I took this man’s love and put it on a shelf,
And like a fool, I thought I had him all to myself

Betty learned the hard way: Relationships take work. It’s the little things you do when least expected. It’s the big things that go a long way to securing a great forever. Too many professionals in our business rely on their brands, their tenures and their referral bases. They believe the once-a-year phone call, the monthly newsletter about themselves or the Web site they built in 1999 will sustain a client for life. Then a client lists with a competitor. All that’s left is pain in their hearts and Betty’s song spinning in their heads.  

Each day, millions of eyeballs scan real estate online. Ratings indicate those eyes are wandering. Can you blame them? Who wants to look at the same ratty nightgown week after week, year after year? Variety is the spice of life. That’s “Victoria’s Secret.” Just ask the clean up woman.

When he needed love, I was out havin’ fun,
But I found out all I had done
Was made it easy, for the clean up woman.

Our industry loves to celebrate its accomplishments. During the most transitional moments in the last century, the real estate industry celebrated itself silly. From association conventions to brokerage conferences, professionals picked up more free pens, beaded necklaces and flashing lapel lights than progressive software solutions. Yet business boomed up until some time in early 2006. Then the bubble burst. And now many realize that maybe they should have worried less about getting their business card stamped for a drawing and put more stock in what technology offering was located inside the booth.     

Every conference, every survey talks about the consumer. Consumers research for two to six months before they contact a Realtor. I doubt these consumers are trying to find which dog agent to hire or which of the dozens of lead-generation forms on a site to fill out. The clean up woman is body sculpted. She wears cosmetics by M.A.C., and is outfitted by BCBG. She’s looking hotter and more tempting than the companies with walkers and blue hair. 

Funky Guitar Break.   

The clean up woman
Will wipe his blues away
She’ll give him penny lovin’
24 hours a day.

No strings attached baby. That’s her style. She’s cool. Confident. Always has a kind word, and a quick response to a query. She has a Blog. Video. Gobs of data. A neat place for the customer to have a good time. That’s all the consumer really wants from the relationship — a good time. No commitment. No strings. It’s what built the Internet.
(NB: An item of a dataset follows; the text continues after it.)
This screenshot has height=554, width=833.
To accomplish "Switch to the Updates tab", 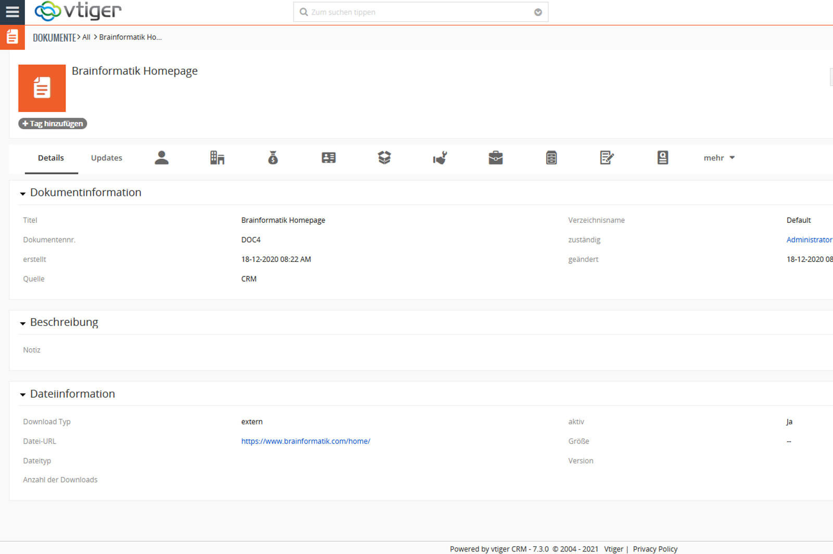I will click(106, 158).
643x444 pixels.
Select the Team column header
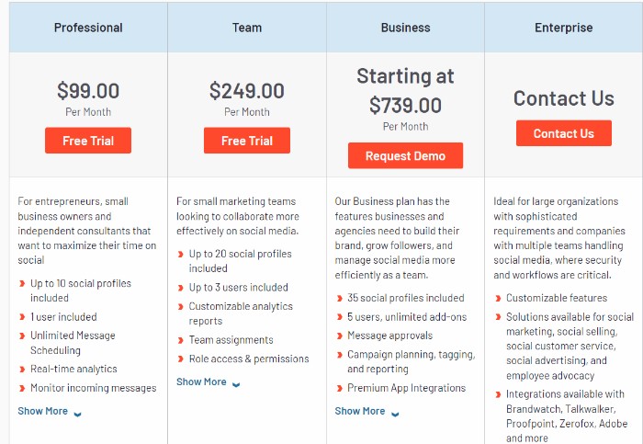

When CNN went live with its “2006 Best Places to Live,” 25 million unique visitors hit the site on the first day it launched. People didn’t click there to view homes or fill out forms. They weren’t lured by personalities or promises to go the extra mile. CNN brought them there by virtue of raw, unadulterated, transparent, sexy, informational lingerie.

Conventional real estate won’t go away. It’ll be here forever, but its staid, puritanical practices will end up being the last asked to the dance, picking up the final pieces of the song.   

Chumpin’ Slick, Was my ruin
‘Cause I found out all I was doin’
Was makin’ it easy
For the clean up woman
To get my man’s love, oh, yeah.

Repeat and fade out.

Marc Davison is vice president of OnBoard, a real estate data provider based in New York. Davison previously served as vice president of VREO, a provider of electronic signature and Web site software for the real estate industry.